** Available data follows **

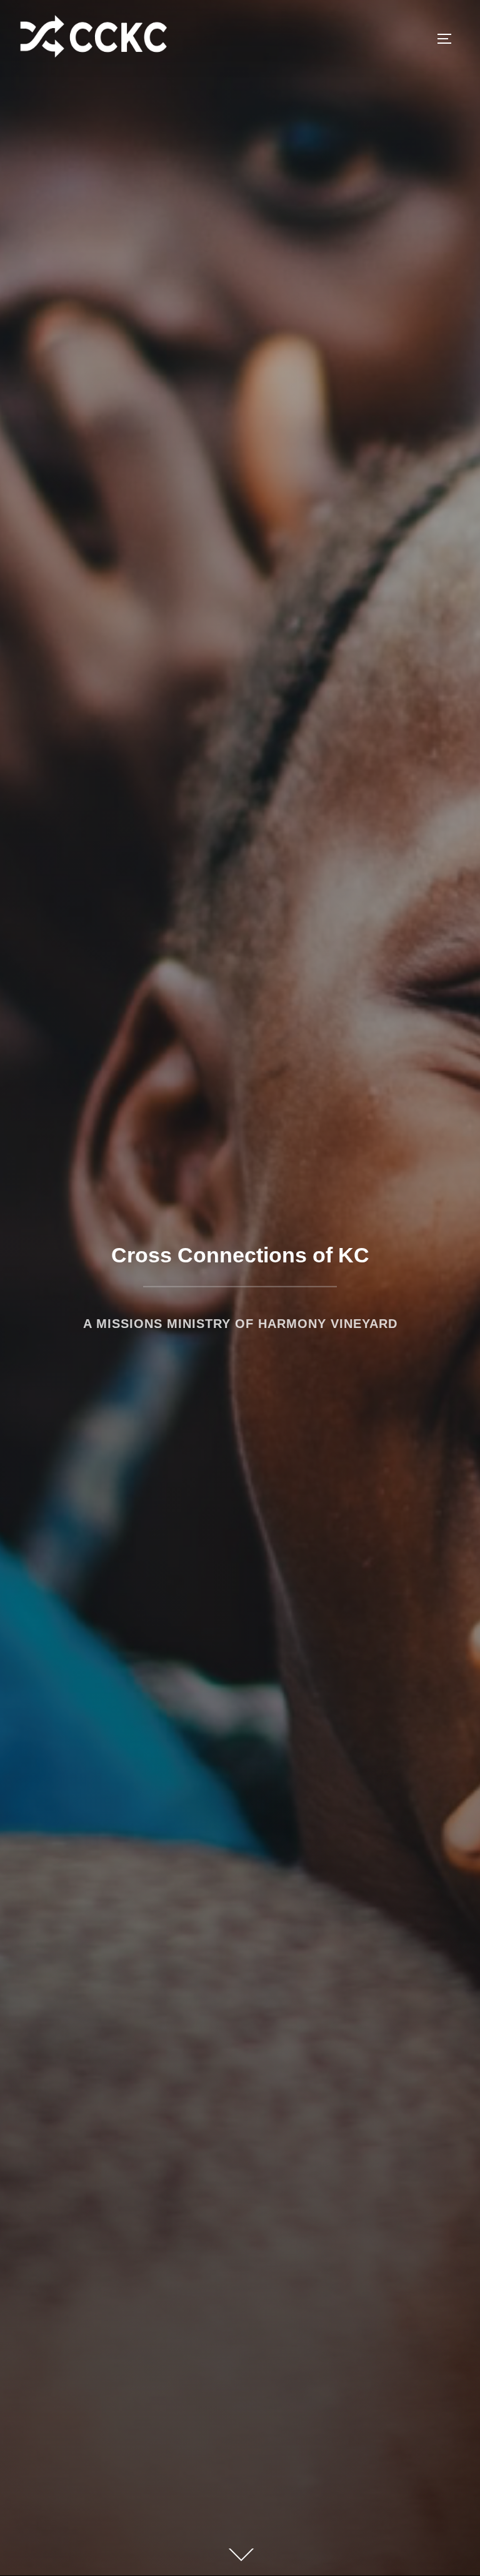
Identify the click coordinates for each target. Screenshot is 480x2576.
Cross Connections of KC (240, 1255)
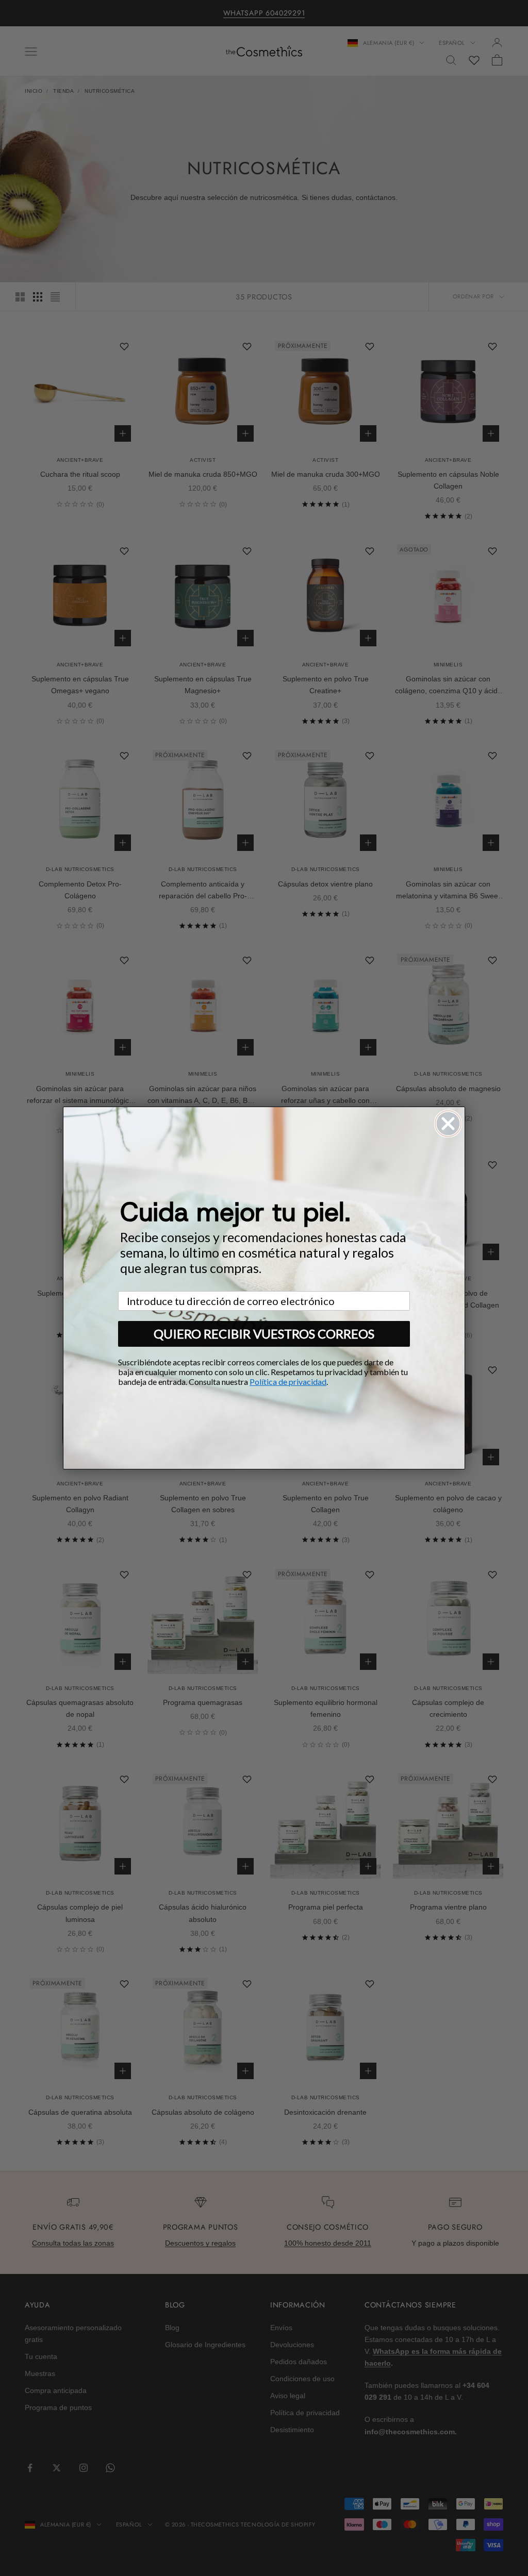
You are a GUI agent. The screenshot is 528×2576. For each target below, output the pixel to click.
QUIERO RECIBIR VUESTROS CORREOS (264, 1333)
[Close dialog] (448, 1123)
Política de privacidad (288, 1381)
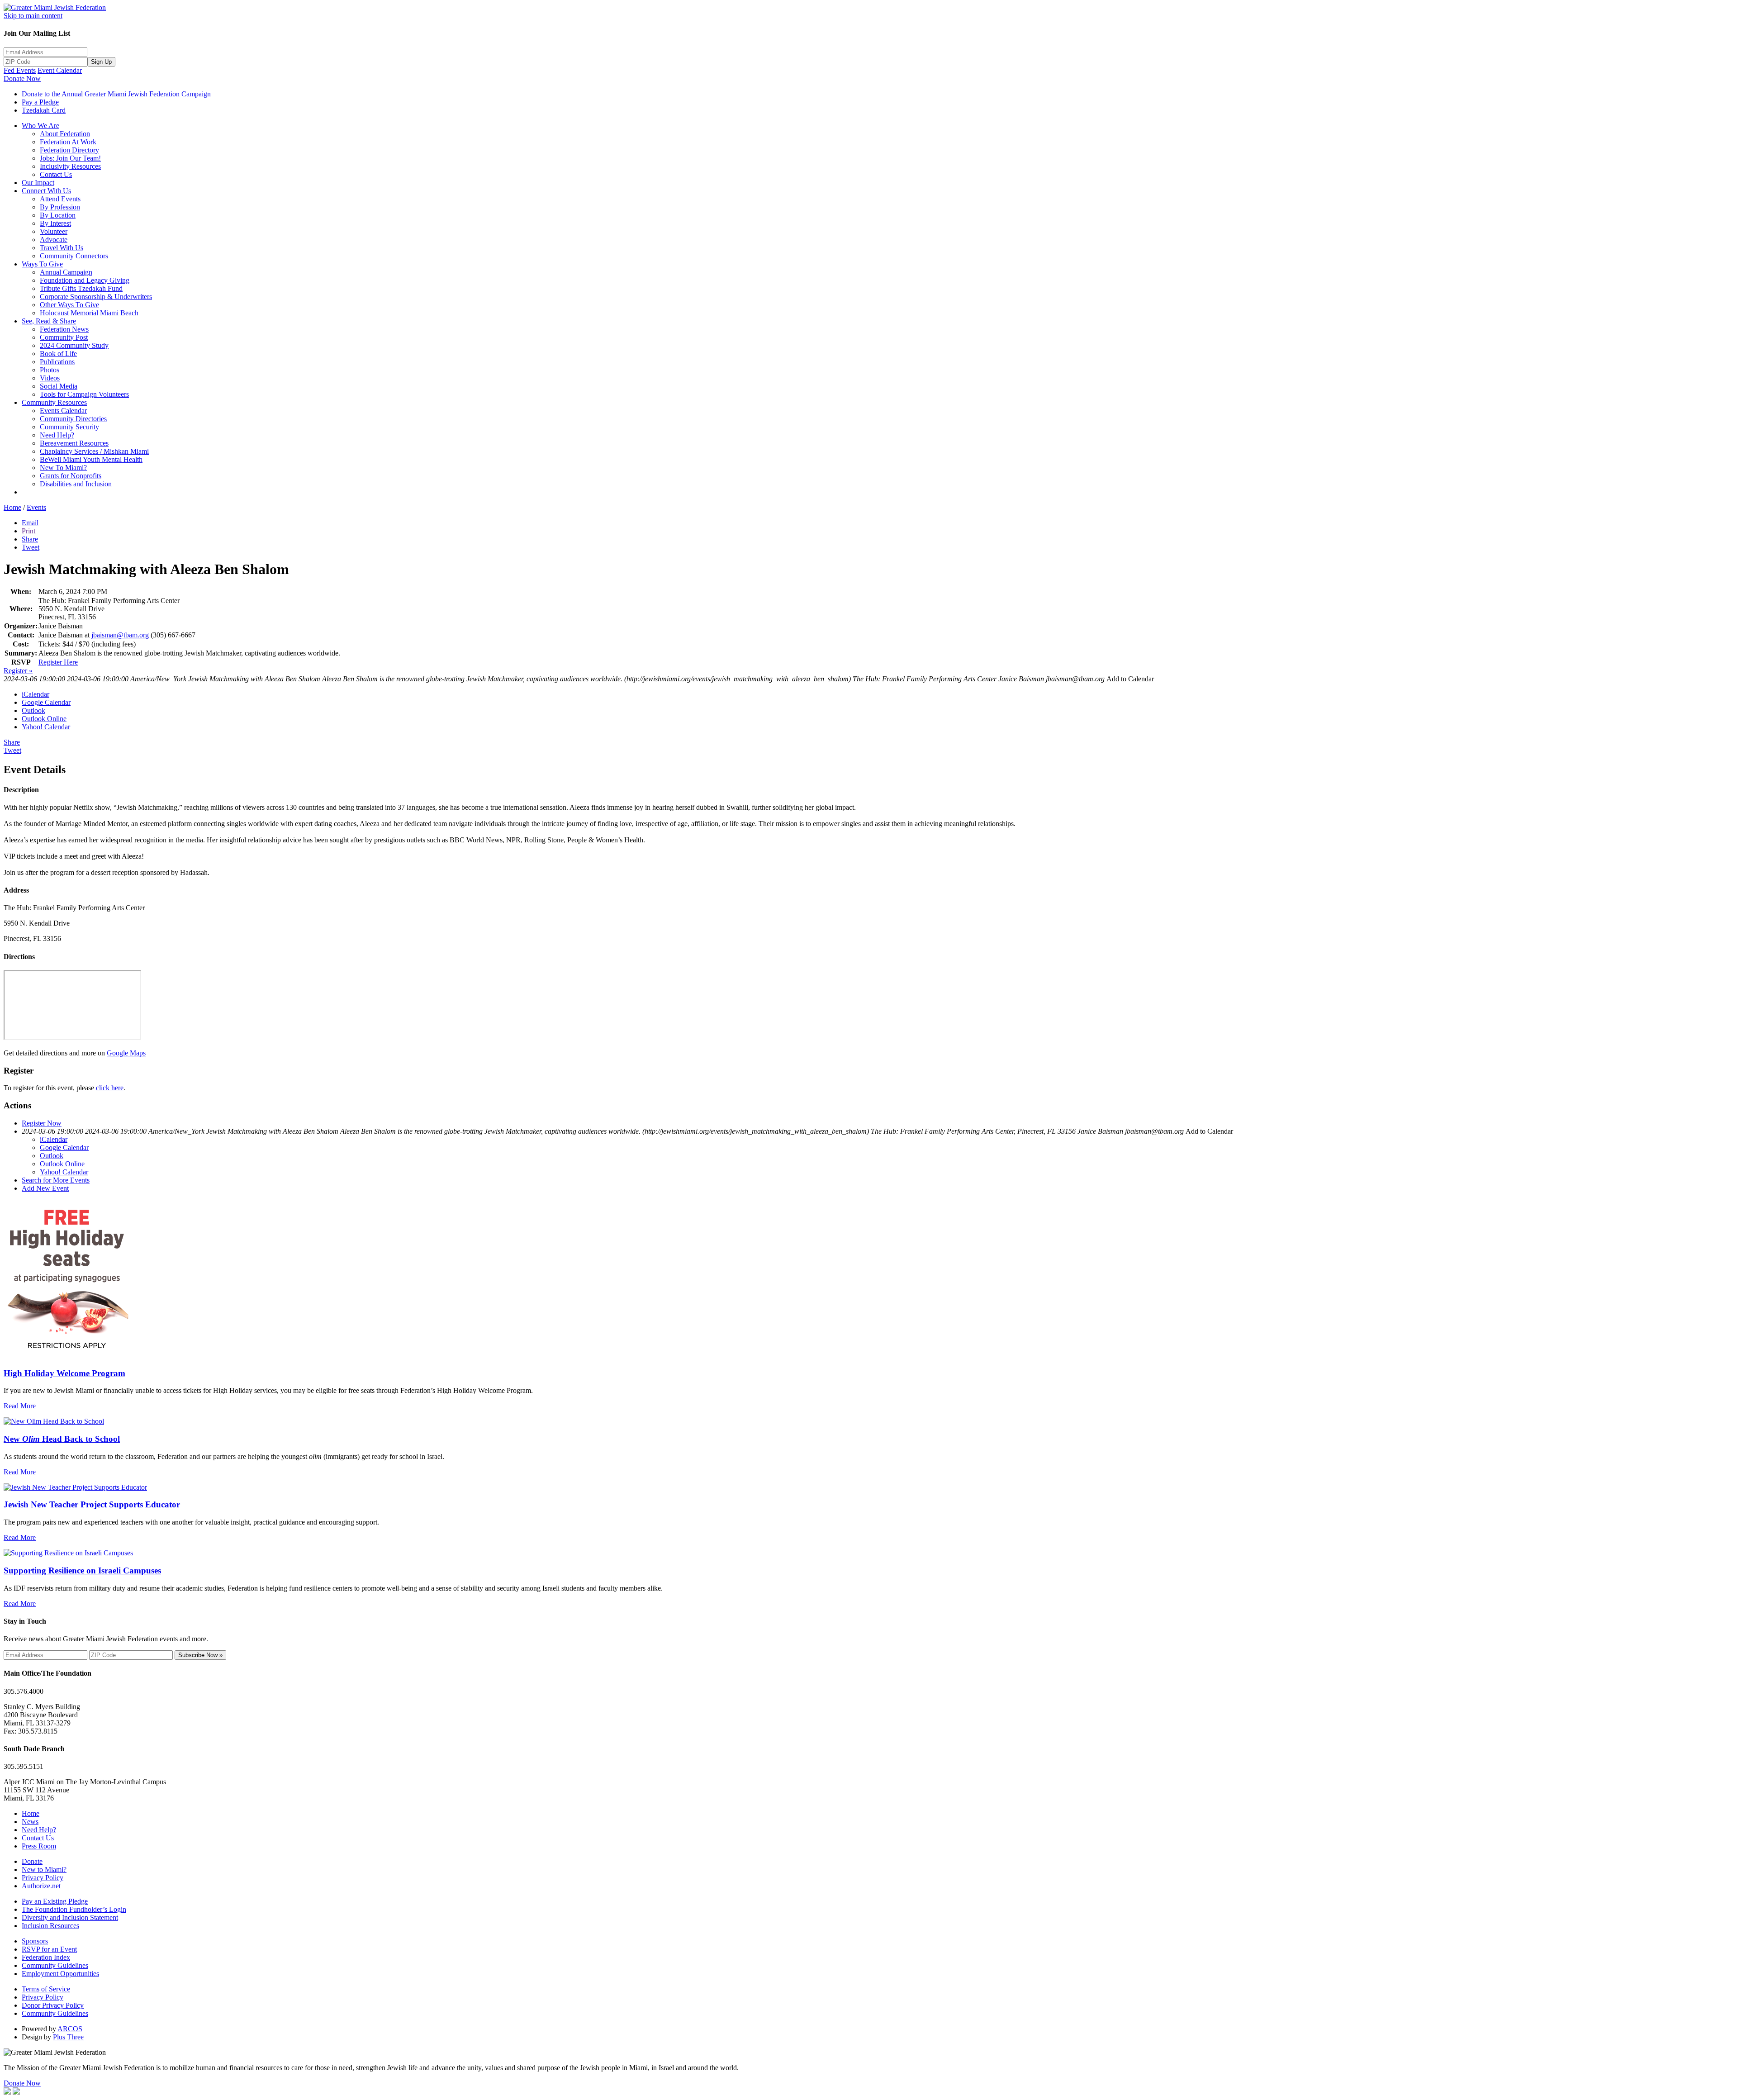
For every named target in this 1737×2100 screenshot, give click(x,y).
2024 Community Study (74, 345)
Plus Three (68, 2037)
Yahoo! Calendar (46, 727)
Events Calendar (63, 410)
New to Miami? (44, 1869)
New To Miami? (63, 467)
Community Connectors (74, 256)
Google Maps (126, 1053)
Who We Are (40, 125)
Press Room (39, 1846)
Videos (50, 378)
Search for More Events (56, 1180)
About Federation (65, 134)
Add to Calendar (1130, 679)
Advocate (53, 239)
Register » (18, 671)
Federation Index (46, 1957)
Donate (32, 1861)
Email (30, 523)
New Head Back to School (62, 1439)
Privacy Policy (42, 1877)
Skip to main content (33, 15)
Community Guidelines (55, 1965)
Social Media (58, 386)
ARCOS (69, 2029)
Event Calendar (60, 70)
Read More (20, 1406)
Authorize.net (41, 1886)
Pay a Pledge (40, 102)
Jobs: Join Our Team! (70, 158)
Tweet (30, 547)
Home (12, 507)
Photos (49, 370)
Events (36, 507)
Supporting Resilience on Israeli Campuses (82, 1570)
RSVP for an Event (49, 1949)
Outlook (33, 710)
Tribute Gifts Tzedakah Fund (81, 288)
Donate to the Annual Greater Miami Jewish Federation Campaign (116, 94)
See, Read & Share (49, 321)
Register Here (58, 662)
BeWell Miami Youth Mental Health (91, 459)
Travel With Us (61, 248)
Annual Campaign (66, 272)
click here (109, 1088)
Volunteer (53, 231)
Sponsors (35, 1941)
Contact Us (56, 174)
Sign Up (101, 61)
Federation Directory (69, 150)
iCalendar (35, 694)
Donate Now (22, 78)
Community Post (64, 337)
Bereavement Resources (74, 443)
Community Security (69, 427)
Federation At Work (68, 142)
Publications (57, 362)
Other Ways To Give (69, 305)
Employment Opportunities (60, 1973)
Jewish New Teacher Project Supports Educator (92, 1504)
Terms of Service (46, 1989)
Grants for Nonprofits (70, 476)
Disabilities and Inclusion (76, 484)
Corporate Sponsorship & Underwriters (96, 296)
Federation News (64, 329)
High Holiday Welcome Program (64, 1373)
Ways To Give (42, 264)
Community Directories (73, 419)
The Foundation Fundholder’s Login (74, 1909)
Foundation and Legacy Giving (84, 280)
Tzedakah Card (44, 110)
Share (30, 539)
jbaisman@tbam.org (120, 635)
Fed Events (20, 70)
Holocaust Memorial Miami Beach (89, 313)
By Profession (60, 207)
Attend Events (60, 199)
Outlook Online (44, 718)
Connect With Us (46, 191)
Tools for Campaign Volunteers (84, 394)
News (30, 1821)
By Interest (55, 223)
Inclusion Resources (50, 1925)
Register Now (42, 1123)
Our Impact (38, 182)
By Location (58, 215)
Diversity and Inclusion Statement (70, 1917)
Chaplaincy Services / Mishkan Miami (94, 451)
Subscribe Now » (200, 1655)
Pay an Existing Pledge (55, 1901)
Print (28, 531)
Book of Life (58, 353)
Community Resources (54, 402)
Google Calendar (46, 702)
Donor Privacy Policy (53, 2005)
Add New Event (45, 1188)
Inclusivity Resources (70, 166)
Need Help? (57, 435)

** End of Available data **

What you will do:
With the pictures omitted, the material is to be transcribed exactly.

Response to this task:
Identify the click coordinates for each target. Screenshot is 480x2576.
Cross Connections of KC (240, 1255)
You are a GUI agent. The screenshot is 528×2576. For each target below, output the pixel to click.
QUIERO RECIBIR VUESTROS CORREOS (264, 1333)
[Close dialog] (448, 1123)
Política de privacidad (288, 1381)
For every named target in this 1737×2100 screenshot, give click(x,y).
2024 Community Study (74, 345)
Plus Three (68, 2037)
Yahoo! Calendar (46, 727)
Events Calendar (63, 410)
New to Miami? (44, 1869)
New To Miami? (63, 467)
Community Connectors (74, 256)
Google Maps (126, 1053)
Who We Are (40, 125)
Press Room (39, 1846)
Videos (50, 378)
Search for More Events (56, 1180)
About Federation (65, 134)
Add to Calendar (1130, 679)
Advocate (53, 239)
Register » (18, 671)
Federation Index (46, 1957)
Donate (32, 1861)
Email (30, 523)
New Head Back to School (62, 1439)
Privacy Policy (42, 1877)
Skip to main content (33, 15)
Community Guidelines (55, 1965)
Social Media (58, 386)
ARCOS (69, 2029)
Event Calendar (60, 70)
Read More (20, 1406)
Authorize.net (41, 1886)
Pay a Pledge (40, 102)
Jobs: Join Our Team! (70, 158)
Tweet (30, 547)
Home (12, 507)
Photos (49, 370)
Events (36, 507)
Supporting Resilience on Israeli Campuses (82, 1570)
RSVP for an Event (49, 1949)
Outlook (33, 710)
Tribute Gifts Tzedakah Fund (81, 288)
Donate to the Annual Greater Miami Jewish Federation Campaign (116, 94)
See, Read & Share (49, 321)
Register Here (58, 662)
BeWell Miami Youth Mental Health (91, 459)
Travel With Us (61, 248)
Annual Campaign (66, 272)
click here (109, 1088)
Volunteer (53, 231)
Sponsors (35, 1941)
Contact Us (56, 174)
Sign Up (101, 61)
Federation Directory (69, 150)
iCalendar (35, 694)
Donate Now (22, 78)
Community Post (64, 337)
Bereavement Resources (74, 443)
Community Security (69, 427)
Federation At Work (68, 142)
Publications (57, 362)
Other Ways To Give (69, 305)
Employment Opportunities (60, 1973)
Jewish New Teacher Project Supports Educator (92, 1504)
Terms of Service (46, 1989)
Grants for Nonprofits (70, 476)
Disabilities and Inclusion (76, 484)
Corporate Sponsorship & Underwriters (96, 296)
Federation News (64, 329)
High Holiday Welcome Program (64, 1373)
Ways To Give (42, 264)
Community Directories (73, 419)
The Foundation Fundholder’s Login (74, 1909)
Foundation and Legacy Giving (84, 280)
Tzedakah Card (44, 110)
Share (30, 539)
jbaisman@tbam.org (120, 635)
Fed Events (20, 70)
Holocaust Memorial Miami Beach (89, 313)
By Profession (60, 207)
Attend Events (60, 199)
Outlook Online (44, 718)
Connect With Us (46, 191)
Tools for Campaign Volunteers (84, 394)
News (30, 1821)
By Interest (55, 223)
Inclusion Resources (50, 1925)
Register Now (42, 1123)
Our Impact (38, 182)
By Location (58, 215)
Diversity and Inclusion Statement (70, 1917)
Chaplaincy Services / Mishkan Miami (94, 451)
Subscribe Now » (200, 1655)
Pay an Existing Pledge (55, 1901)
Print (28, 531)
Book of Life (58, 353)
Community Resources (54, 402)
Google Calendar (46, 702)
Donor Privacy Policy (53, 2005)
Add New Event (45, 1188)
Inclusivity Resources (70, 166)
Need Help? (57, 435)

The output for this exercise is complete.